Ant Group Unveils SkySense: 2.06‑Billion‑Parameter Multimodal Remote‑Sensing Foundation Model Accepted at CVPR 2024
Ant Group introduced SkySense, a 2.06‑billion‑parameter multimodal remote‑sensing foundation model that outperformed 18 international rivals across 17 benchmark tasks, was accepted to CVPR 2024, and aims to support applications such as agriculture, urban planning, and disaster response.
On February 28, Ant Group launched SkySense, a 2‑billion‑parameter multimodal remote‑sensing foundation model, the latest multimodal research result of the Ant Baoling large‑model platform, and its paper has been accepted by the top computer‑vision conference CVPR 2024.
Data shows that SkySense exceeds all international peer products in 17 test scenarios, making it the largest‑scale, most comprehensive, and most accurate multimodal remote‑sensing foundation model to date. It can be used for terrain and crop observation and interpretation, effectively assisting agricultural production and management.
Caption: SkySense outperforms the latest international remote‑sensing models in all 17 evaluations.
With the rapid development of artificial intelligence, the combination of large‑model technology and satellite remote sensing has produced new breakthroughs. SkySense is a multimodal remote‑sensing model built on Ant Group’s Baoling large‑model platform.
SkySense was evaluated on 17 internationally recognized public datasets covering seven common remote‑sensing perception tasks such as land‑use monitoring, high‑resolution target recognition, and change detection. It was compared with 18 leading global models, including IBM‑NASA’s Prithvi.
The results show SkySense ranked first in all 17 evaluations; for example, on the FAIR1M2.0 high‑resolution remote‑sensing object detection leaderboard, SkySense’s mean average precision (mAP) exceeds the runner‑up by more than 3%.
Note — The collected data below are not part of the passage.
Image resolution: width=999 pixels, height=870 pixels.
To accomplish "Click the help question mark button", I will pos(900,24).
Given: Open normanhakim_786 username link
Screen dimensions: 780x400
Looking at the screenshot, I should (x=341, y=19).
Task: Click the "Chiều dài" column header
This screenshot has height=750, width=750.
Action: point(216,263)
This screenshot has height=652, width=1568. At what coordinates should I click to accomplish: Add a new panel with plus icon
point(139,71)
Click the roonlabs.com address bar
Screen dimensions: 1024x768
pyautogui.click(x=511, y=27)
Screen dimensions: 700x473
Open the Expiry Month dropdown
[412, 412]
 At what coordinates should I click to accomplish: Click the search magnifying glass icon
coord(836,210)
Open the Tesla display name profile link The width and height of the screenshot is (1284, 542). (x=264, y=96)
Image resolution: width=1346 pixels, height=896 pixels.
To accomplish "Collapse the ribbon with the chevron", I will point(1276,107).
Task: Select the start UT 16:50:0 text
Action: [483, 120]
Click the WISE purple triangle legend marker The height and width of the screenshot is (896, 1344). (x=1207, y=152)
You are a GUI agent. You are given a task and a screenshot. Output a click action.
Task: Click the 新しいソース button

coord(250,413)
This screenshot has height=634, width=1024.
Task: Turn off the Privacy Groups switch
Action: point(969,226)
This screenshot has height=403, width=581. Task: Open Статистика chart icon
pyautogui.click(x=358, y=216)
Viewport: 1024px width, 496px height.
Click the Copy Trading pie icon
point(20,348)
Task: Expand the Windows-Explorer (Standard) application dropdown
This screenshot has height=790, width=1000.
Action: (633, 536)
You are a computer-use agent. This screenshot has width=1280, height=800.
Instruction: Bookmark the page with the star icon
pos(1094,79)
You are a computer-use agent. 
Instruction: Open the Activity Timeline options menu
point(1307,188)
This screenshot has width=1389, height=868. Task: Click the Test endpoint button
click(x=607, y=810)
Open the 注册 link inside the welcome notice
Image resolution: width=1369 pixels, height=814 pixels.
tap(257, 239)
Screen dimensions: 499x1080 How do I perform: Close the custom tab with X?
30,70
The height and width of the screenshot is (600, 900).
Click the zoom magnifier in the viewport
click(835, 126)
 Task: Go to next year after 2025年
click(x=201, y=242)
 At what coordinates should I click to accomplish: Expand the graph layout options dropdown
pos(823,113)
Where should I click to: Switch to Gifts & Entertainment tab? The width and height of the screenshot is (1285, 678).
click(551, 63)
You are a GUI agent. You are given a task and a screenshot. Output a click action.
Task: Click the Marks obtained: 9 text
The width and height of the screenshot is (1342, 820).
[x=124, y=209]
SkySense’s research was also selected for inclusion in the CVPR 2024 conference, the premier IEEE‑organized venue for computer‑vision and pattern‑recognition research, one of the three top conferences in the field.
Traditional remote‑sensing image understanding focuses on single‑modality, single‑task modeling, lacking integrated modeling of multimodal data, time series, and geographic priors, which limits generalization across massive data and diverse tasks.
SkySense overcomes these limitations by jointly modeling text, infrared, visible‑light, and SAR radar modalities at multiple resolutions and temporal sequences, delivering superior performance across varied tasks. Leveraging Baoling’s multimodal capabilities, researchers pre‑trained the model on an internally built 1.9‑billion‑image remote‑sensing dataset, resulting in a 2.06‑billion‑parameter model—the largest, most task‑comprehensive, and most accurate multimodal remote‑sensing model worldwide. SkySense can be applied to urban planning, forest protection, emergency rescue, green finance, agricultural monitoring, and more, with data and inference services currently offered via Ant’s internal MEarth platform.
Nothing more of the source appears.